Gary
Drinkard
Gary Drinkard was sentenced to death in 1995 for the robbery and murder of a 65-year-old automotive junk dealer in Decatur, Alabama, two years earlier. Gary was assigned two court-appointed lawyers, one who did collections and commercial work and another who represented creditors in foreclosures and bankruptcy cases. Though he was at home at the time the murders took place, he was convicted and sentenced to death. His lawyers failed to present the testimony of two physicians who would have testified that Gary had recently suffered a severe back injury that made it physically impossible for him to commit the crime.
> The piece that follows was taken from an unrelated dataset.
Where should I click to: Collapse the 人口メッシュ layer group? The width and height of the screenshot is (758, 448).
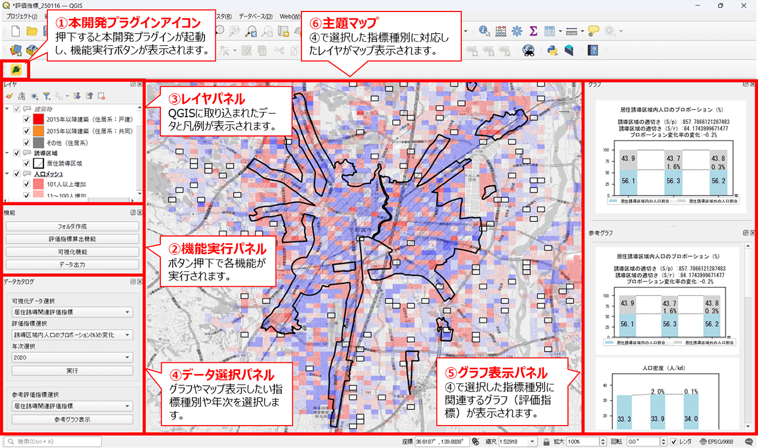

Despite the conviction, Gary maintained his innocence. He could not believe that he had been convicted. “The system is broken,” Gary says. “I don't think the death penalty is appropriate for anyone. I think God is the only one who has the right to take a life.”
Gary’s conviction rested primarily on the testimony of his half-sister, who faced charges in an unrelated robbery. In exchange for her testimony, all charges against her were dismissed. Her common-law husband, who was facing some of the same charges as Gary’s half-sister, also testified that Gary had committed the murder.
In 2000, two years after the Court of Criminal Appeals of Alabama affirmed the conviction, the Alabama Supreme Court reversed and remanded the case for a new trial based on prosecutorial misconduct. After his conviction was overturned on appeal, attorneys and investigators from the Southern Center for Human Rights, working with Alabama lawyers Richard Jaffe and John Mays, represented Gary at his retrial in 2001 and won an acquittal. The Center later presented Gary to the United States Senate Judiciary Committee to illustrate the need for competent lawyers for those facing the death penalty.
“The guys there are just like you and me,” Gary says of those he met on death row. “People depict them as animals in a cage to be kept in chains. They’re human beings. They’re decent human beings. Some made a bad mistake. But people change. Some guys down there need to be down there for a long, long time, maybe the rest of their life. But a lot of guys down there changed and would never harm someone again.”
Today, Gary lives and works in Cullman, Alabama, and is active in the movement to abolish the death penalty.